Explainer: How 'Model Merging' is Democratizing AI by Combining LLMs Without Training
Open-source developers are using evolutionary algorithms and weight-space math to fuse multiple specialized AI models into single 'Franken-models' that rival big tech, all without the need for expensive GPU training.
By Factlen Editorial Team
- Open-Source Developers
- View model merging as the ultimate equalizer against big tech's compute monopoly.
- AI Researchers & Analysts
- Focus on the mathematical elegance and emergent capabilities of weight-space fusion.
- Enterprise Adopters
- See merging as a highly cost-effective strategy to build secure, domain-specific AI tools.
What's not represented
- · Hardware Manufacturers
- · Cloud Compute Providers
Why this matters
Model merging breaks the monopoly of compute-rich tech giants. By allowing anyone to mathematically combine existing open-source models—like fusing a coding expert with a medical expert—it democratizes the creation of state-of-the-art AI and drastically reduces the environmental and financial costs of model development.
Key points
- Model merging combines the weights of multiple AI models without requiring expensive GPU training.
- Techniques like SLERP and TIES resolve mathematical conflicts when fusing billions of parameters.
- Task arithmetic allows developers to isolate and transfer specific skills, like coding, between models.
- The open-source library Mergekit has democratized the process, allowing merges on standard laptops.
- Evolutionary algorithms are now being used to automatically discover optimal merging recipes.
The traditional path to building state-of-the-art artificial intelligence requires massive data centers, months of processing time, and millions of dollars in specialized GPU compute. For years, this reality restricted the frontier of AI development to a handful of heavily funded tech giants.[3][5]
But a quiet revolution in the open-source community is bypassing the training process entirely. It is called "model merging," a technique that fuses the neural weights of multiple pre-trained large language models (LLMs) into a single, superior system without requiring a single step of traditional training.[1][6]
The result is a proliferation of "Franken-models" that frequently top open-source leaderboards. These merged systems combine the specialized skills of their parent models—such as pairing a model fine-tuned for advanced mathematics with one optimized for creative writing—while costing literally zero dollars in compute time to generate.[2][5]
To understand how this works, one must look at the architecture of modern AI. Large language models are essentially massive grids of numbers—billions of parameters that dictate how the model processes and generates language.[3][7]

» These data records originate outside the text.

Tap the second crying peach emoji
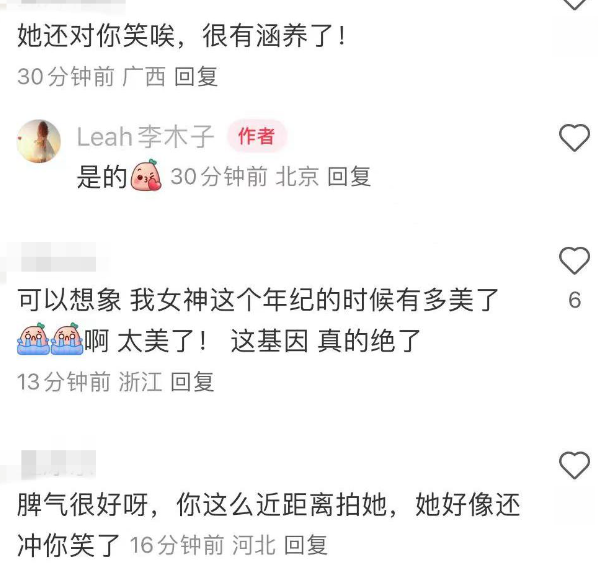 (67, 339)
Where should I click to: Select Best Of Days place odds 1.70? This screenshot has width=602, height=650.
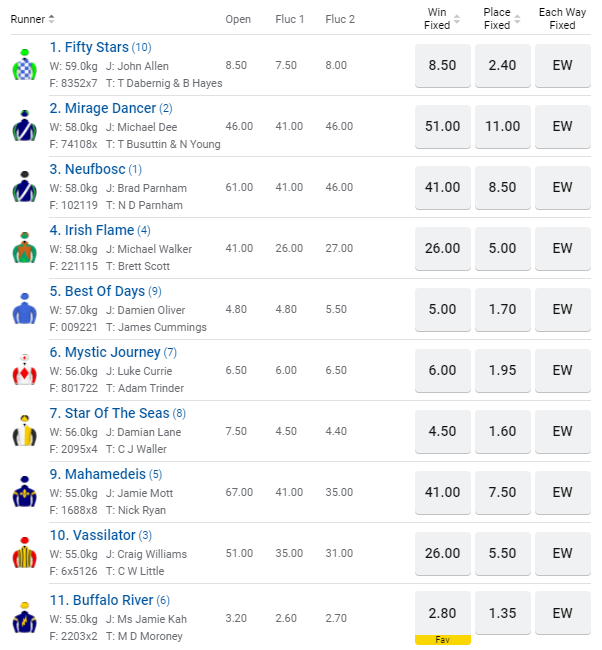coord(503,309)
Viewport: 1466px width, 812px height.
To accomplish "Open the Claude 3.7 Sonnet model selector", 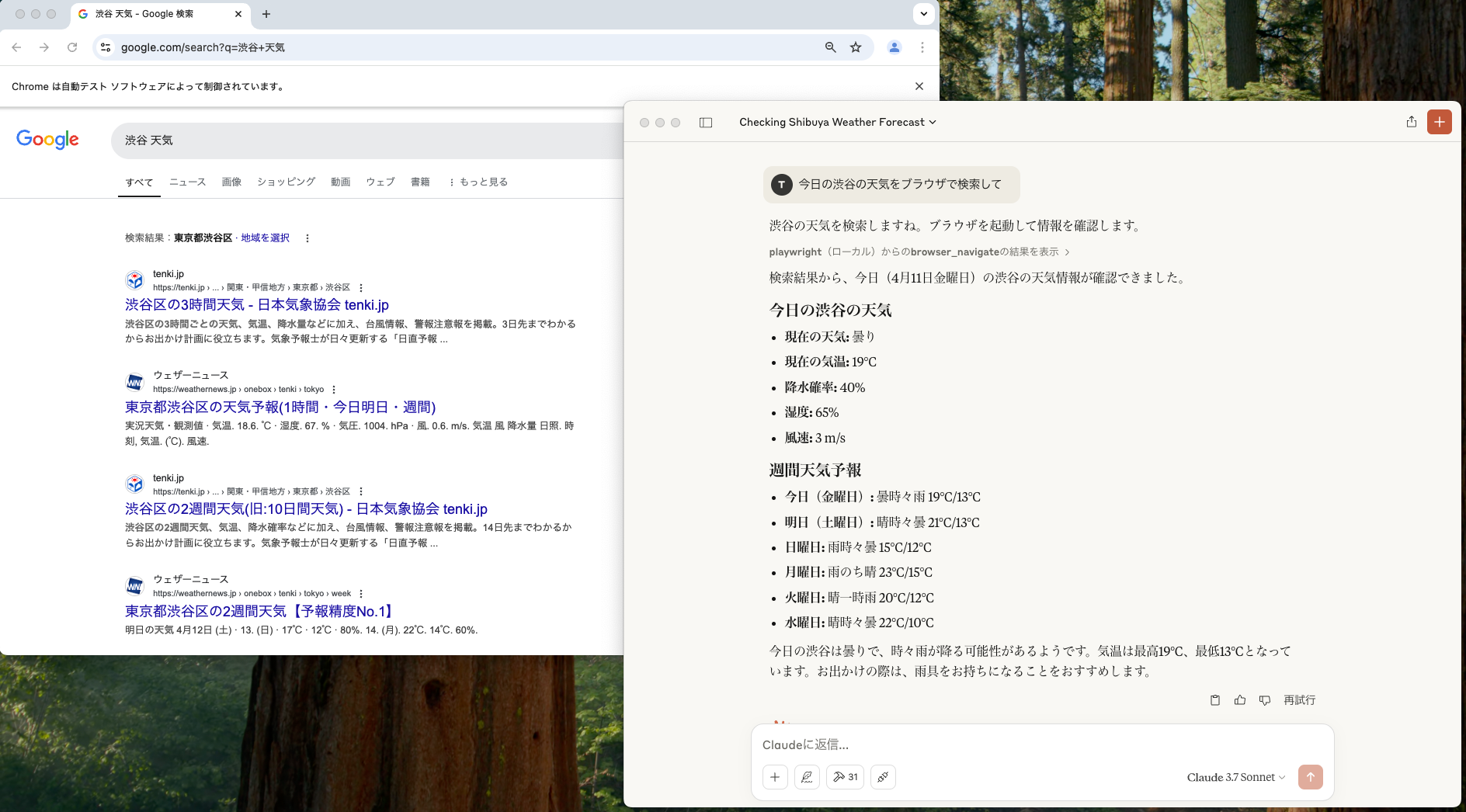I will click(1235, 777).
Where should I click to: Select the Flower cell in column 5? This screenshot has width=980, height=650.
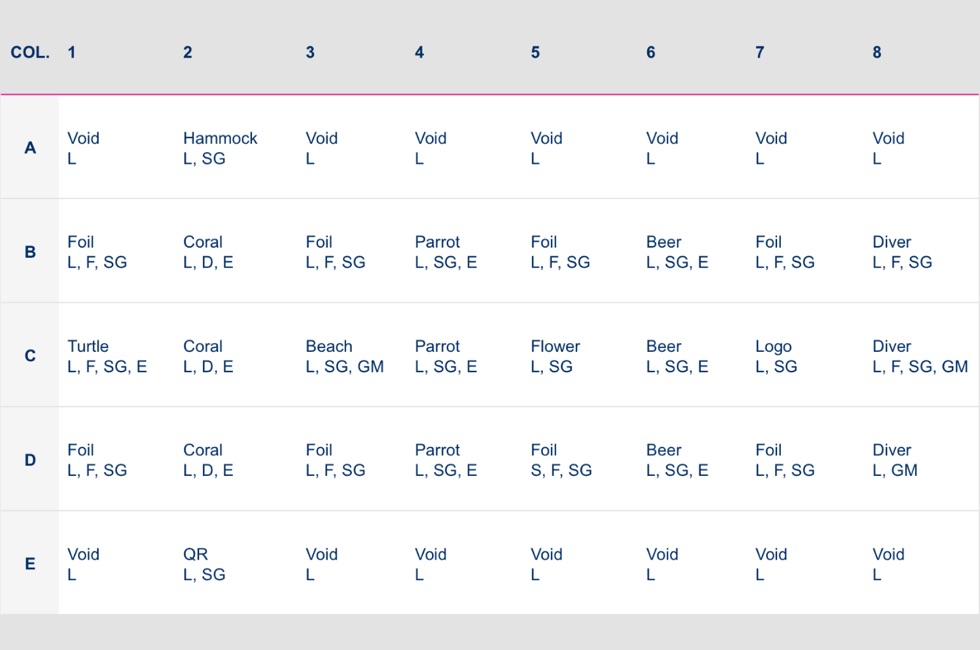pyautogui.click(x=555, y=356)
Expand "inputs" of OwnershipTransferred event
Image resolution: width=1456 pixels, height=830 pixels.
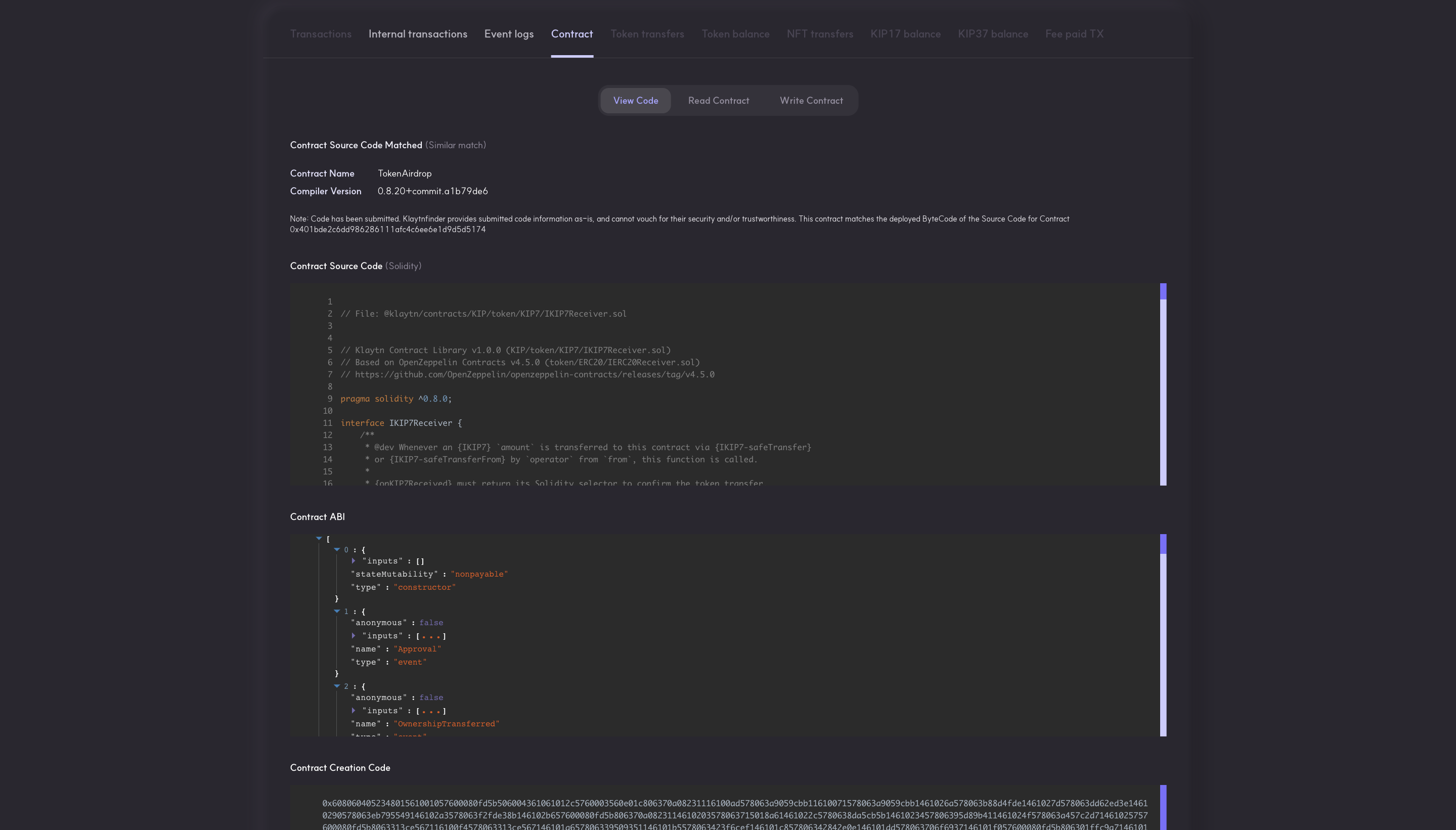[x=354, y=710]
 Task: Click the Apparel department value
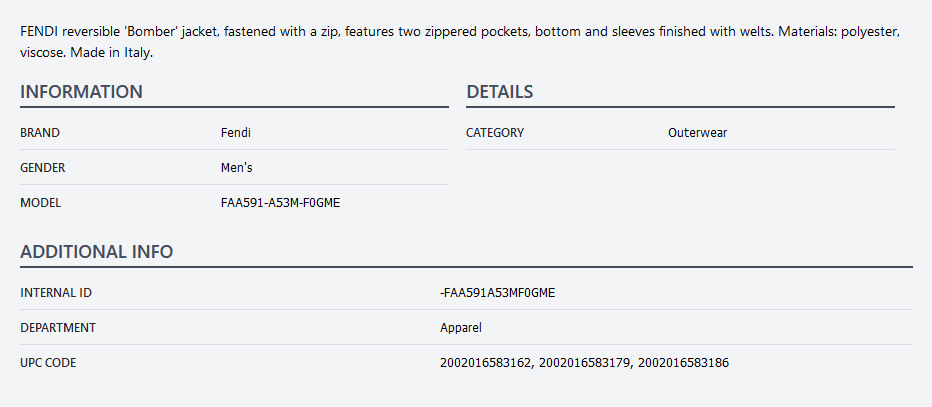tap(461, 327)
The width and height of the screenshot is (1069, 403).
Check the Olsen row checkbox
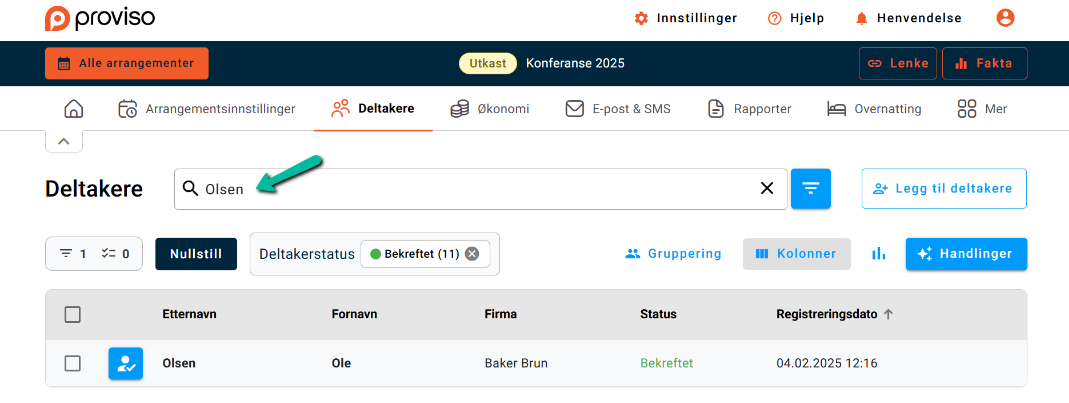click(x=72, y=364)
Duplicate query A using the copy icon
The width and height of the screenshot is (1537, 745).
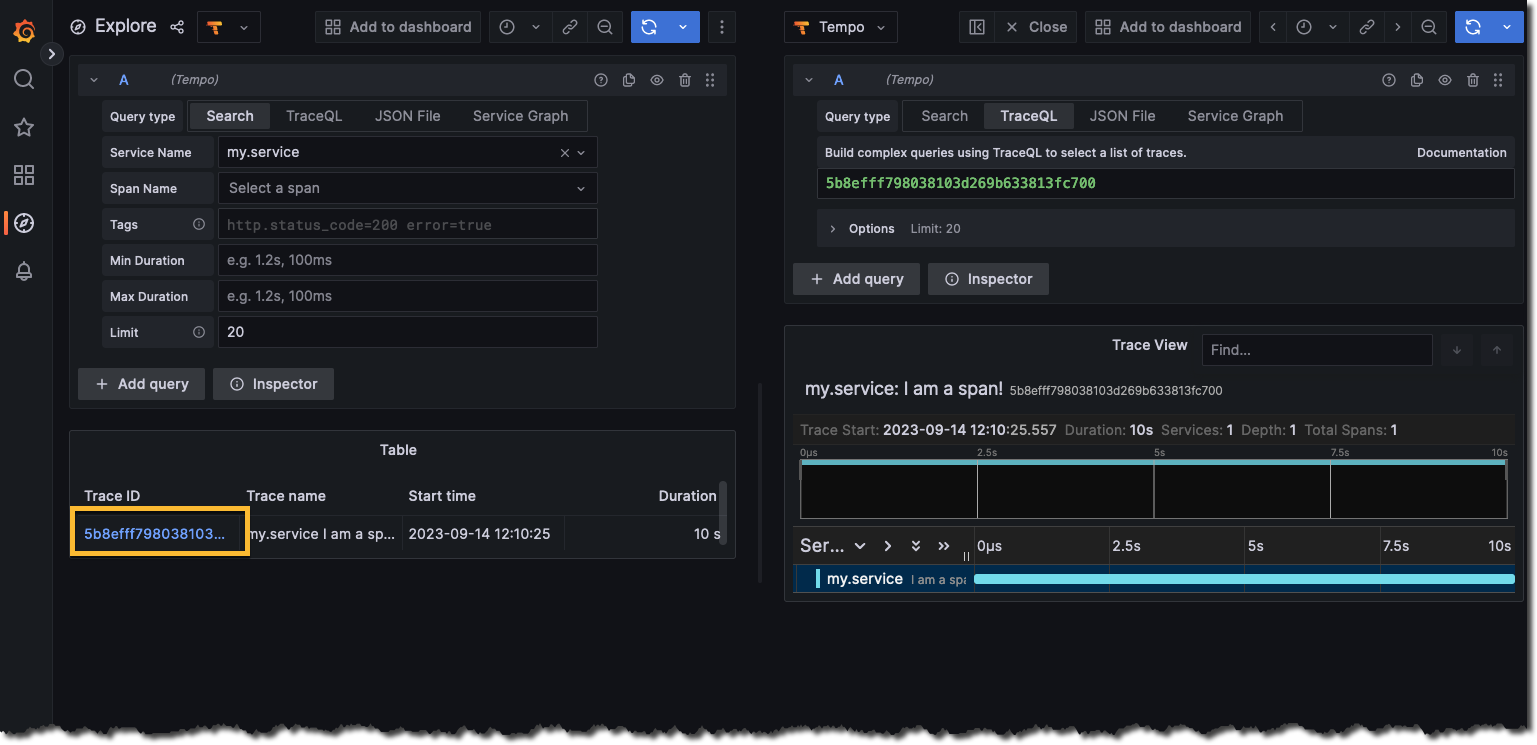pos(628,79)
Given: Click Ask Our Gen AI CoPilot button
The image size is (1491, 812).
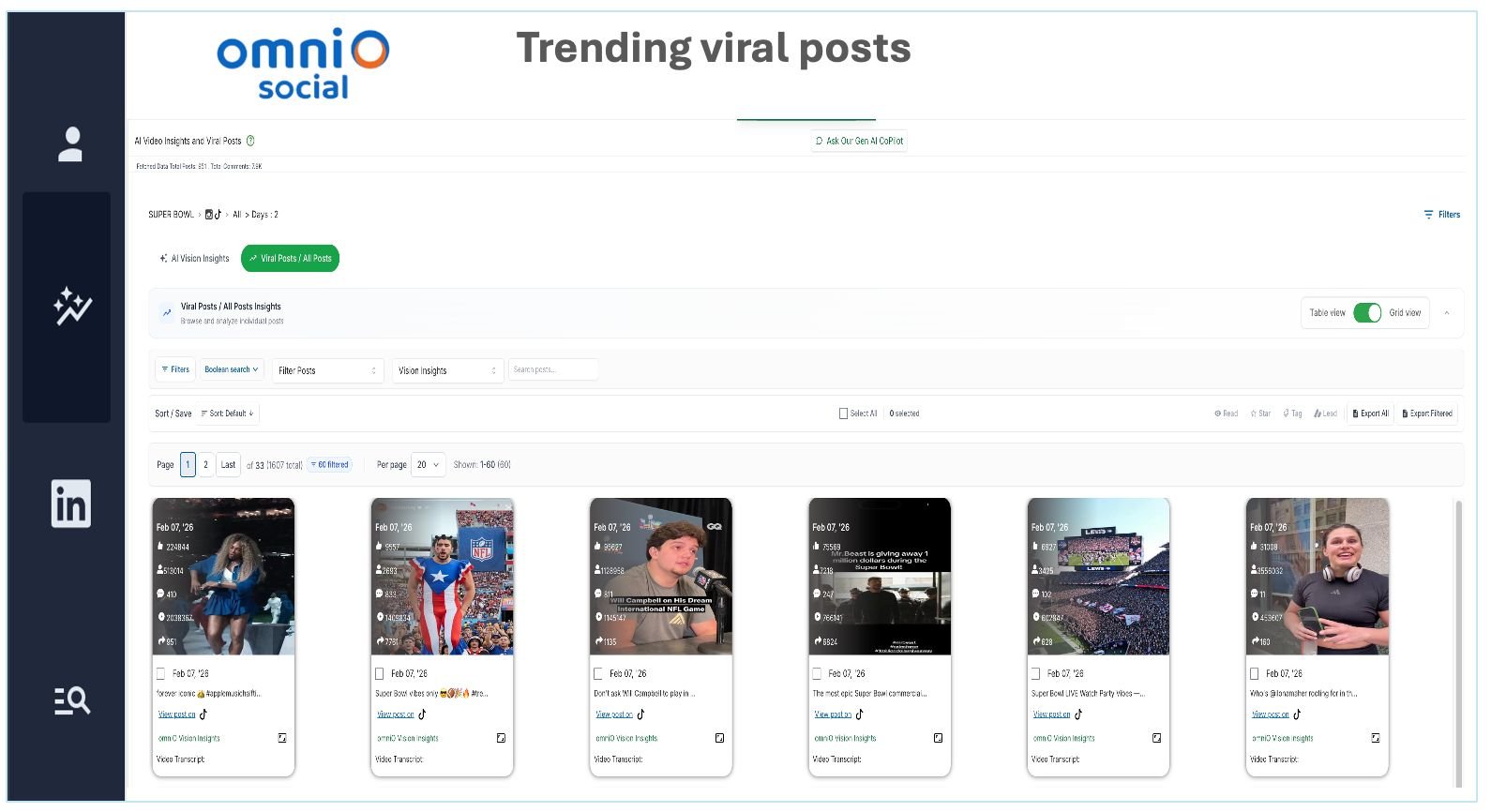Looking at the screenshot, I should click(859, 142).
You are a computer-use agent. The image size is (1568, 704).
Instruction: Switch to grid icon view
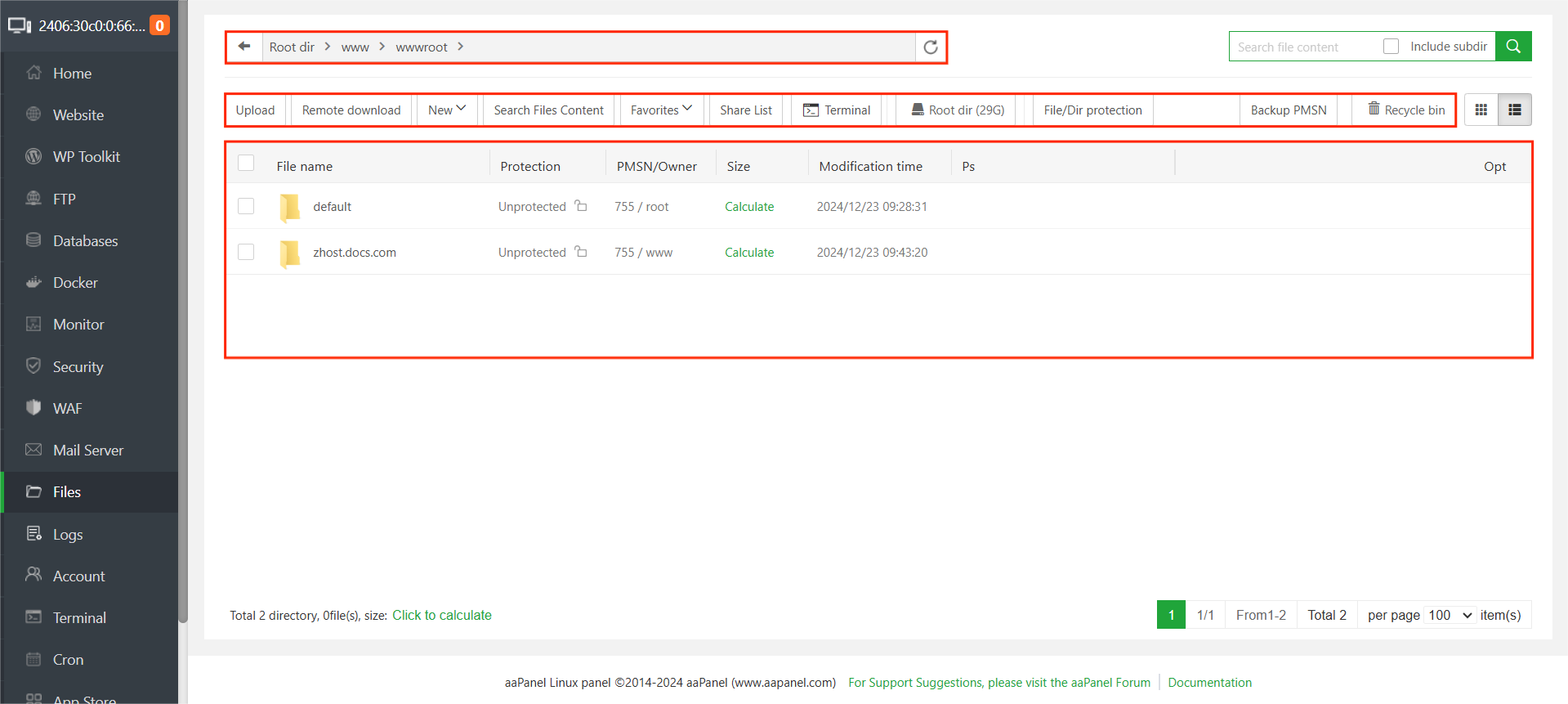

Traditionally, altering these parameters requires "backpropagation," a computationally expensive process of feeding vast amounts of data through the model and adjusting the weights based on the errors it makes.[6][7]
Model merging abandons backpropagation entirely. Instead, it treats the model's weights as geometric coordinates in a high-dimensional space, using pure mathematics to average, interpolate, or splice the matrices together.[2][6]
The simplest form of this is known as "Task Arithmetic." Researchers discovered that by subtracting the weights of a base model from a fine-tuned model, they could isolate a "task vector"—a mathematical representation of a specific skill, like writing Python code or speaking French.[3][6]
These vectors can be literally added to or subtracted from other models. A developer can add a coding vector to a creative writing model, or subtract a "toxicity" vector to make a model safer, all using basic arithmetic.[6]
These vectors can be literally added to or subtracted from other models.
However, directly averaging billions of parameters often leads to "parameter interference." When two models have learned conflicting ways to process information, mashing them together can degrade performance or produce outright gibberish.[2][3]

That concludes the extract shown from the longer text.